Real systems, of course, are full of rich interactions. In fact, all of the meso- and macroscopic structure we study empirically has to result from interactions, because we know the world isn’t a smooth, homogeneous system. So we have to take a different approach to relating theories at different levels. In general, physicists talk about “renormalization” and “coarse graining” to relate theories at different scales. Here, I’m going to use the more intuitive term “coarse graining.”
Think of “coarse graining” as changing the “zoom” level on your camera. When you zoom out, you capture more scene, but at lower detail and usually, resolution. When you zoom in, you restrict your view to a smaller scene, but you capture finer detail about that scene.
As archaeologists, we need to think about explanatory models as involving a “zoom level.” Where our zoom level is partially determined by our choices – the questions we ask, the models we construct, the scales we choose to analyze – and partially determined by the hard realities of a fossil, sedimentary record of past human activity.

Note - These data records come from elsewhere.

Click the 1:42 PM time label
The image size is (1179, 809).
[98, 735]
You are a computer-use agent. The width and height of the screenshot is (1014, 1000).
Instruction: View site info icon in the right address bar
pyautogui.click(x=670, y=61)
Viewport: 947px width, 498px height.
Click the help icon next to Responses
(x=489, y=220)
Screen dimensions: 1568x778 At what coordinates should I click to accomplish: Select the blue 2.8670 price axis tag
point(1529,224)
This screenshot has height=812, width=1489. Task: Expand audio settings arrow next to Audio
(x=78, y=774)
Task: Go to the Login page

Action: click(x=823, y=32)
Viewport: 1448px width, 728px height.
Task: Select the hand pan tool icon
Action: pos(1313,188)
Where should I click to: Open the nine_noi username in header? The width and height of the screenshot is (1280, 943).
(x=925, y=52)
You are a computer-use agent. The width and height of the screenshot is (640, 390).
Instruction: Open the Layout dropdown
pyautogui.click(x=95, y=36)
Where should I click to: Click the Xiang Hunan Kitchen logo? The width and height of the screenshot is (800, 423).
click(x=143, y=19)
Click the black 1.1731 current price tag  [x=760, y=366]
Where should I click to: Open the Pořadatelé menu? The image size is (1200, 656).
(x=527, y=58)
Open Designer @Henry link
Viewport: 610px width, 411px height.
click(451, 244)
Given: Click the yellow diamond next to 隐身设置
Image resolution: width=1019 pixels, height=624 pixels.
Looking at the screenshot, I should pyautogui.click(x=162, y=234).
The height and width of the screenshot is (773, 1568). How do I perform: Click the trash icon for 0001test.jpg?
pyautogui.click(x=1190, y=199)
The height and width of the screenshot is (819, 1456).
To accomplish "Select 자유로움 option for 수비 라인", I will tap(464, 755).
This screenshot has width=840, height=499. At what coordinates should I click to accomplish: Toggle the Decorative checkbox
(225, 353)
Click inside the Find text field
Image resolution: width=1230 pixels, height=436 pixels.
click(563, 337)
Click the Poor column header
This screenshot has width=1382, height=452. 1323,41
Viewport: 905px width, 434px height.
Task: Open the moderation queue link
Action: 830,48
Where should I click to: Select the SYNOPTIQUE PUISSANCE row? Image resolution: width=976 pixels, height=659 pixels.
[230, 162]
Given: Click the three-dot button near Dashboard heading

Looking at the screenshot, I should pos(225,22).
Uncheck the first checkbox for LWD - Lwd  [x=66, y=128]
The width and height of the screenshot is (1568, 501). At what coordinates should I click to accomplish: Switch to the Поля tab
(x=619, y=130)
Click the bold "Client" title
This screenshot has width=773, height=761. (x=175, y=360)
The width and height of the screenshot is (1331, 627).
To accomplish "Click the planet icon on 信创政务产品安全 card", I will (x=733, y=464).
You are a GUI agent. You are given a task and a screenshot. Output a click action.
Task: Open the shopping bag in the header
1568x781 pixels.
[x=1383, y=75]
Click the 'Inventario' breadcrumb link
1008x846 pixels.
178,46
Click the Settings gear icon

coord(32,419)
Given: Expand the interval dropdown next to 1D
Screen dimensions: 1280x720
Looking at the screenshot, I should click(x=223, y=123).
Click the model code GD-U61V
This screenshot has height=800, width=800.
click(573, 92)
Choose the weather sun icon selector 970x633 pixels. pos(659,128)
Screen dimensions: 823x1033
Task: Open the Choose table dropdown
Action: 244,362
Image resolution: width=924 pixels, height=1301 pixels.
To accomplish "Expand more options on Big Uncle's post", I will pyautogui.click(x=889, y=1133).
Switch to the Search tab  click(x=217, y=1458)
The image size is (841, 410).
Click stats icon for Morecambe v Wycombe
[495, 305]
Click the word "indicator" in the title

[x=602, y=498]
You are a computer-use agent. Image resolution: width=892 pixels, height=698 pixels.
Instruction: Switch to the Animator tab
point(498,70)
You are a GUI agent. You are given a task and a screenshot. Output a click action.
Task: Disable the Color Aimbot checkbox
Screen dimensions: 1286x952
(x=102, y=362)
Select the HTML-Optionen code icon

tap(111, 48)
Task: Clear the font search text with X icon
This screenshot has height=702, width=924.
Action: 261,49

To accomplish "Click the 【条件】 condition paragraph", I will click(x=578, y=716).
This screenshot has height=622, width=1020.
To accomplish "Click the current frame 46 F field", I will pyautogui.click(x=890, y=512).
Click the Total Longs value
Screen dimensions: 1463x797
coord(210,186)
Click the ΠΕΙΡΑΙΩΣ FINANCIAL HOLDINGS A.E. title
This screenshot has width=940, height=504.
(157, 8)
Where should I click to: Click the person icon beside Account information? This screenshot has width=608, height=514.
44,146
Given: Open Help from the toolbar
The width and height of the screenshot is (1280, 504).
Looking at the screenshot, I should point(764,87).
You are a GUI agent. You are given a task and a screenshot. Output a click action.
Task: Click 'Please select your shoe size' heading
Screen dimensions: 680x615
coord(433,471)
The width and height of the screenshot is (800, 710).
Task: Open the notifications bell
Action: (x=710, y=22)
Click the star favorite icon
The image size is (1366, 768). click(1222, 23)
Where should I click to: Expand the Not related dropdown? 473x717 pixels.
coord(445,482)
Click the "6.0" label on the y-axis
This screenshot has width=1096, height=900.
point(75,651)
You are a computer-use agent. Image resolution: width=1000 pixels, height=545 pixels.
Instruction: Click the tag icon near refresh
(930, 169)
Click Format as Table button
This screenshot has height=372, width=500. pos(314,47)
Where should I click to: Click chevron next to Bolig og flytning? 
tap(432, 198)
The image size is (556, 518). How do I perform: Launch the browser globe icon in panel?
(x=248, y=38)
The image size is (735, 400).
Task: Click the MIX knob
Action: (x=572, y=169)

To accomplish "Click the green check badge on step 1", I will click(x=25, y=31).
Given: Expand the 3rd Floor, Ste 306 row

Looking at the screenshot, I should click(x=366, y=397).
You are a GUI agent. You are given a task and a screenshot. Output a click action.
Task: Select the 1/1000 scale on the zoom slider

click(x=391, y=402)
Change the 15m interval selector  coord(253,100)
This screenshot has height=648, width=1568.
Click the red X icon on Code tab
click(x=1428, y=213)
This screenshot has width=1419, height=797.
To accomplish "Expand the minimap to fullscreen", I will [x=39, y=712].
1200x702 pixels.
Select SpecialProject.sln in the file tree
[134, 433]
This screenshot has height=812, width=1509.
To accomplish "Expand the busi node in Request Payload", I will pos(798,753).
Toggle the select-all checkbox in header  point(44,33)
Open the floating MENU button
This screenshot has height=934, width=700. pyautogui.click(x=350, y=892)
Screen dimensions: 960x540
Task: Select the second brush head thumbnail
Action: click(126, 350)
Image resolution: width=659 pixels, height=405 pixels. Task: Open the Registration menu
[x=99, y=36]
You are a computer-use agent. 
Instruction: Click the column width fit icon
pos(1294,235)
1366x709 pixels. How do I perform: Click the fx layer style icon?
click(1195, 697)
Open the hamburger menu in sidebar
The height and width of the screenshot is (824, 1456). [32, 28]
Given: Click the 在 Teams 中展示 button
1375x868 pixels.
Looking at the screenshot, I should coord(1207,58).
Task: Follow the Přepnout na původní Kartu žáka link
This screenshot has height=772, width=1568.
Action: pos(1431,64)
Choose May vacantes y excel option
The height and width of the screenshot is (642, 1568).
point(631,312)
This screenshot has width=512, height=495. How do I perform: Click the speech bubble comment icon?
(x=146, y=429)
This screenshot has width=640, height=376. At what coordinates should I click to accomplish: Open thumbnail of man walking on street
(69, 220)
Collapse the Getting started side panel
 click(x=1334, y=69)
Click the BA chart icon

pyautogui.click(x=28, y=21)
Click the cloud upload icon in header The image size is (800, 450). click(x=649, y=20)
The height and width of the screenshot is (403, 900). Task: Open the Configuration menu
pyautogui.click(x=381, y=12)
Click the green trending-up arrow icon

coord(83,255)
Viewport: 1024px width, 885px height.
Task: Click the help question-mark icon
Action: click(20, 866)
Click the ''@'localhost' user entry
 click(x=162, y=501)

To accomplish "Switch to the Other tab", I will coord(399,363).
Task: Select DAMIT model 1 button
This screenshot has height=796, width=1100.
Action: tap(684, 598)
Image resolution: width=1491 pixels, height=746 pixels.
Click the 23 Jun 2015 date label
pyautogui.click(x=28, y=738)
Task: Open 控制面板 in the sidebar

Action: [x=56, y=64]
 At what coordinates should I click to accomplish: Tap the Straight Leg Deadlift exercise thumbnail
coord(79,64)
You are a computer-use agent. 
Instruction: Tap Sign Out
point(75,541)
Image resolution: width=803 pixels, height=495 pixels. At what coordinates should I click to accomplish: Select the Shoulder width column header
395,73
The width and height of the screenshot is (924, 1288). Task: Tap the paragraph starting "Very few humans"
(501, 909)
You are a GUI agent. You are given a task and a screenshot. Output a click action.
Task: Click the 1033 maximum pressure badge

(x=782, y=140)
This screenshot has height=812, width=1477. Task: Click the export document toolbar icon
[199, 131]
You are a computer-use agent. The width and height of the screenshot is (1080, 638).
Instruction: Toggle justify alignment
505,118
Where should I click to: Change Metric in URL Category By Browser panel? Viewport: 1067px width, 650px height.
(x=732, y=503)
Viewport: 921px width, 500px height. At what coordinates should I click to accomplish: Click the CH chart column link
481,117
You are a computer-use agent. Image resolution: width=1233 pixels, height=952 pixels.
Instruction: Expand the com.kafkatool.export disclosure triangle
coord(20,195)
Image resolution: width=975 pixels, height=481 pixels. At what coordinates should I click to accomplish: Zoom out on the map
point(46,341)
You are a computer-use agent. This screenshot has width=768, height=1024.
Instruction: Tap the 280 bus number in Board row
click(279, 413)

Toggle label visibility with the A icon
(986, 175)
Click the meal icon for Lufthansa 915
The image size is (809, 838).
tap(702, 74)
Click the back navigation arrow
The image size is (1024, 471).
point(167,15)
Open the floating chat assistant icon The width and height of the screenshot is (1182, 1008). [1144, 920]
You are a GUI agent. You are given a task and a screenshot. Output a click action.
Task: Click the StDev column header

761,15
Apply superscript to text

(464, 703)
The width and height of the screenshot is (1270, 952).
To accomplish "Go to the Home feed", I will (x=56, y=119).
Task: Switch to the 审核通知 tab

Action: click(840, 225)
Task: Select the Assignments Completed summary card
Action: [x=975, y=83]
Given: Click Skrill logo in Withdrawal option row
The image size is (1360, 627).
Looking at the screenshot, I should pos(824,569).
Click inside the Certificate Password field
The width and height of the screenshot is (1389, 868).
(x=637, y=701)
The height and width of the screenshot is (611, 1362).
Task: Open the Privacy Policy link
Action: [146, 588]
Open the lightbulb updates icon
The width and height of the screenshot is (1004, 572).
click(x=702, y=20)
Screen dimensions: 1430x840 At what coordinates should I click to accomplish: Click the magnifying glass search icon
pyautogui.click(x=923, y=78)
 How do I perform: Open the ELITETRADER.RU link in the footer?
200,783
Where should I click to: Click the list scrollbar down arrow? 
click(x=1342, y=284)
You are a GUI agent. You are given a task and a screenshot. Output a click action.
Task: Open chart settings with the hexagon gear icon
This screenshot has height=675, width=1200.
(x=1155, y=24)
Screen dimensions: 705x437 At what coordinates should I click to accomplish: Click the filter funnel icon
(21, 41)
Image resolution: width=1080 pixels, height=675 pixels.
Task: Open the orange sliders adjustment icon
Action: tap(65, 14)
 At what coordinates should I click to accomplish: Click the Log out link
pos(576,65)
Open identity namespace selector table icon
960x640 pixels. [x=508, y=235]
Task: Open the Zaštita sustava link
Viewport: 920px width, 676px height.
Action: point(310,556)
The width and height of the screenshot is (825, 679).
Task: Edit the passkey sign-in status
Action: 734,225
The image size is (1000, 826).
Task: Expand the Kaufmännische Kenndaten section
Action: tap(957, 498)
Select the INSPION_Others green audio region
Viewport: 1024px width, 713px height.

In classic terms, we describe that record by making observations (or inductions) along three dimensions: space, time, and form (REF). Every single description we make of the record is accompanied (usually implicitly) by a specific “zoom level” along each of these dimensions. Surface collections or stratigraphic levels in an excavation become analytic assemblages, which have spatial extents and temporal durations (of deposition, of manufacture, of use…), and which are described by “types” or classes, which vary in their location along the “lumper/splitter” axis.
One major consequence of the varying “zoom levels” at which we work is that sometimes, we want to address hypotheses which are aimed at a fine zoom level, even though we often have data only from coarse levels. If the various hypotheses have unique descriptions as we “coarse grain” the model (either analytically or via simulation), then we have no real problem – just the standard abduction or “model selection” problem.
Often, however, the relationship between models is not one-to-one as we change zoom level. Physicists found this out when building models of realistic materials, finding that different materials exhibited common behavior (along certain dimensions) even though their microscopic details differed. The study of “phase transitions” and “critical phenomena” led to the discovery of universality classes.
If detailed models of social learning are what we usually want to study, we need to understand what happens when we change the “zoom level” – and in particular, we need to understand if we still end up with one-to-one mappings to macroscopic behavior, or whether there is convergence to “universality classes” as we zoom out.
There are good reasons for assuming the latter, at least with fairly simple models of population structure and social learning. Such models have much of the same mathematical structure as some of their physical counterparts, which isn’t surprising since we construct simple models to be be tractable first, and realistic second.